Op de sokkel: op de voorkant bovenaan '1914-1918', in het midden het wapenschild van Watou, uitgehouwen en goudkleurig beschilderde letters, rond het wapenschild: 'Sigillum minus paroch. et comit. de Watou', onderaan 'Gevallen voor allen door allen geprezen door 't vallen gerezen hoog boven allen !; op de linkerkant 'Dankbare herinnering aan', de namen (met hun plaats en datum van overlijden) gedeeltelijk volgens graad gerangschikt en dan alfabetisch (waarschijnlijk gewone soldaten); op de rechterkant de namen van de soldaten (met hun plaats en datum van overlijden) alfabetisch gerangschikt; op de achterkant de namen van de soldaten (met hun plaats en datum van overlijden) en de namen van de 'burgers' (met hun datum van overlijden), alfabetisch gerangschikt.
H. 410 cm x Br. 150 cm x D. 124 cm
Uitvoering: Gust.

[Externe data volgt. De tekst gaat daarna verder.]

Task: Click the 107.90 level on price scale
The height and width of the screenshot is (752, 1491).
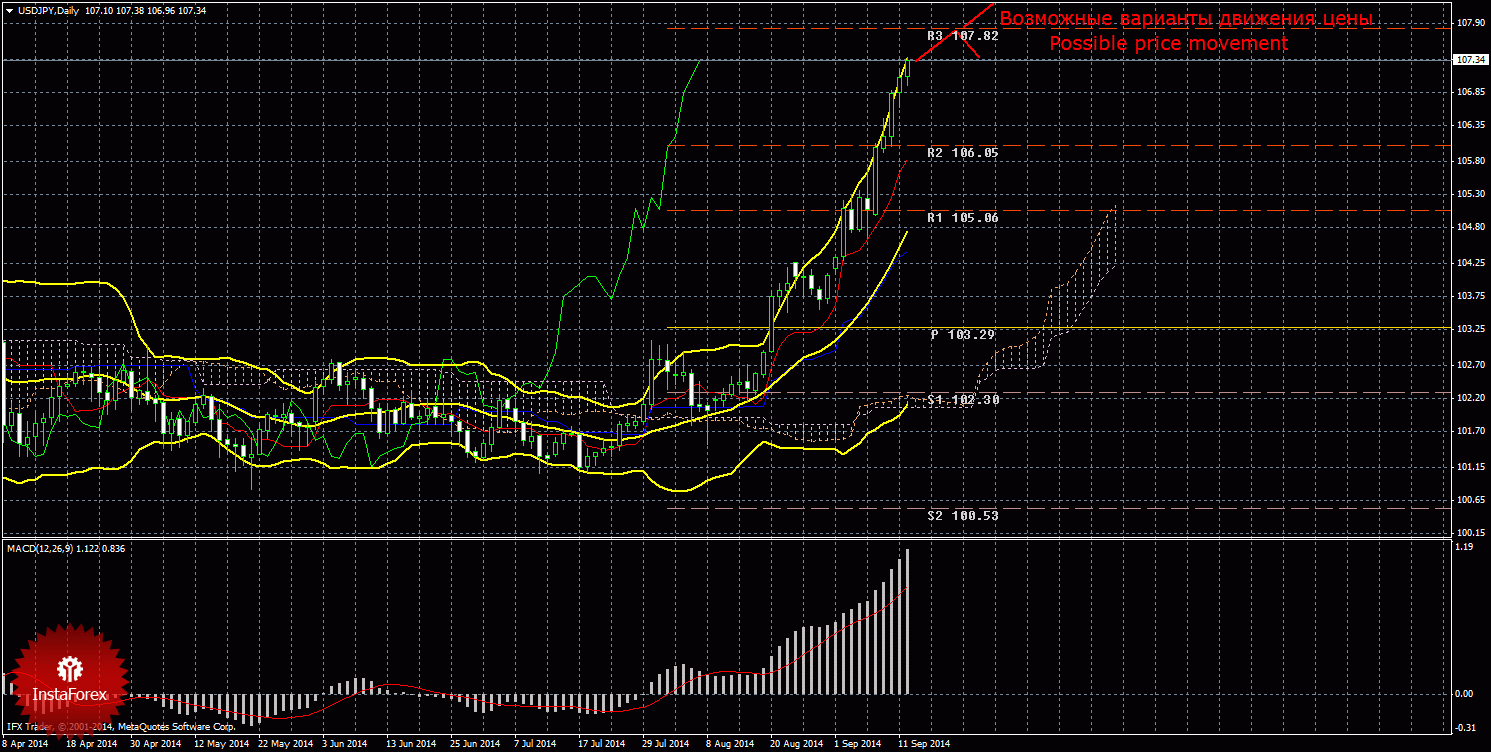Action: [x=1466, y=23]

Pickery (gesigneerd)
Bron: DECOODT H. & BOGAERT N. 2002-2005: Inventarisatie van het Wereldoorlogerfgoed in de Westhoek, project in opdracht van de provincie West-Vlaanderen, “Oorlog en Vrede in de Westhoek”, en Ministerie van de Vlaamse Gemeenschap, Afdeling Monumenten en Landschappen.

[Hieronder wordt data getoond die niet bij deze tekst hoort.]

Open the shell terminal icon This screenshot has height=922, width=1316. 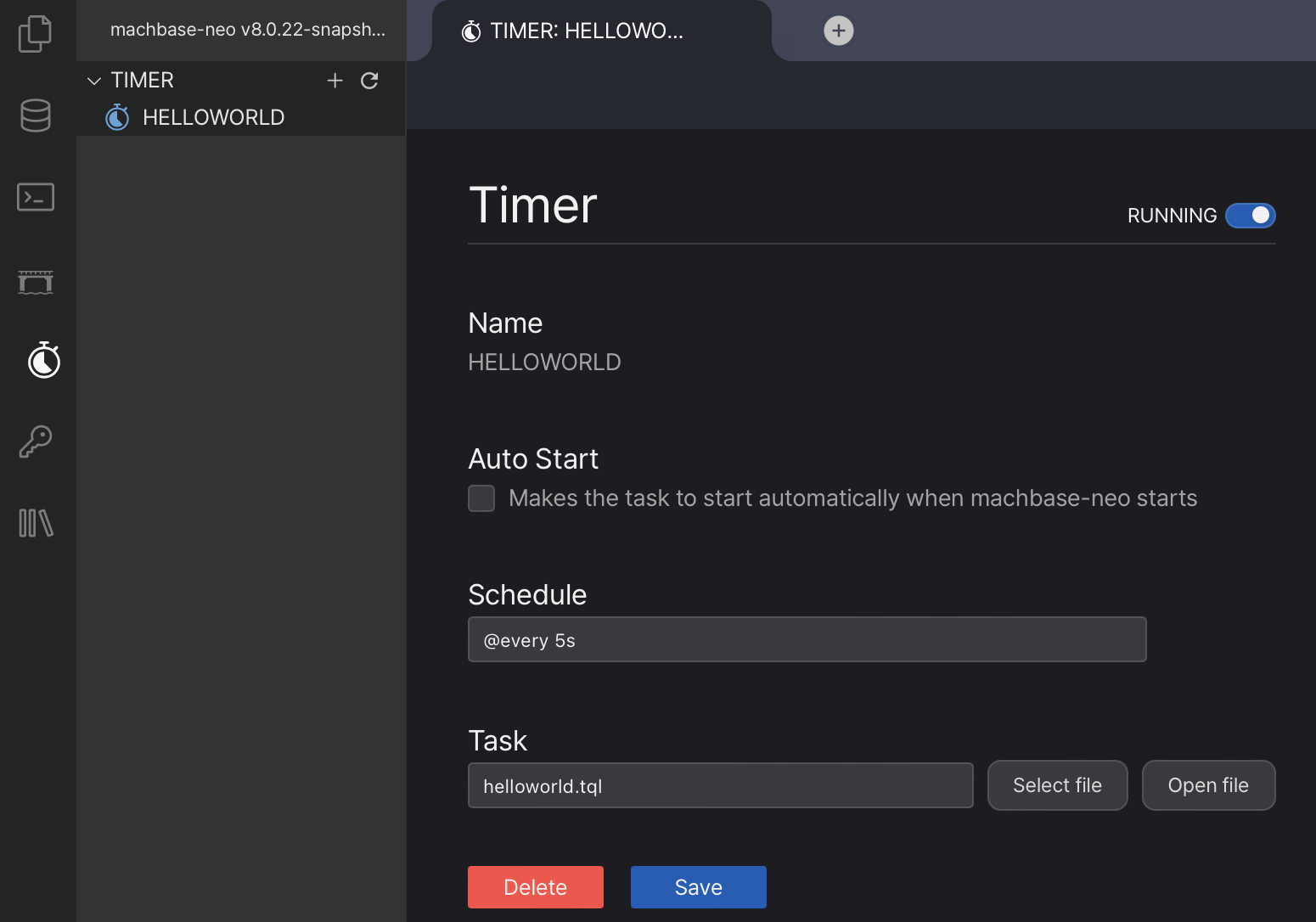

Auteurs: Decoodt, Hannelore; Bogaert, Nele
Datum:
De tekst wordt ter beschikking gesteld door: Agentschap Onroerend Erfgoed (AOE)
Je kan deze tekst citeren als: Decoodt H. & Bogaert N. 2004: Oorlogsgedenkteken [online], https://id.erfgoed.net/teksten/195913 (geraadpleegd op ).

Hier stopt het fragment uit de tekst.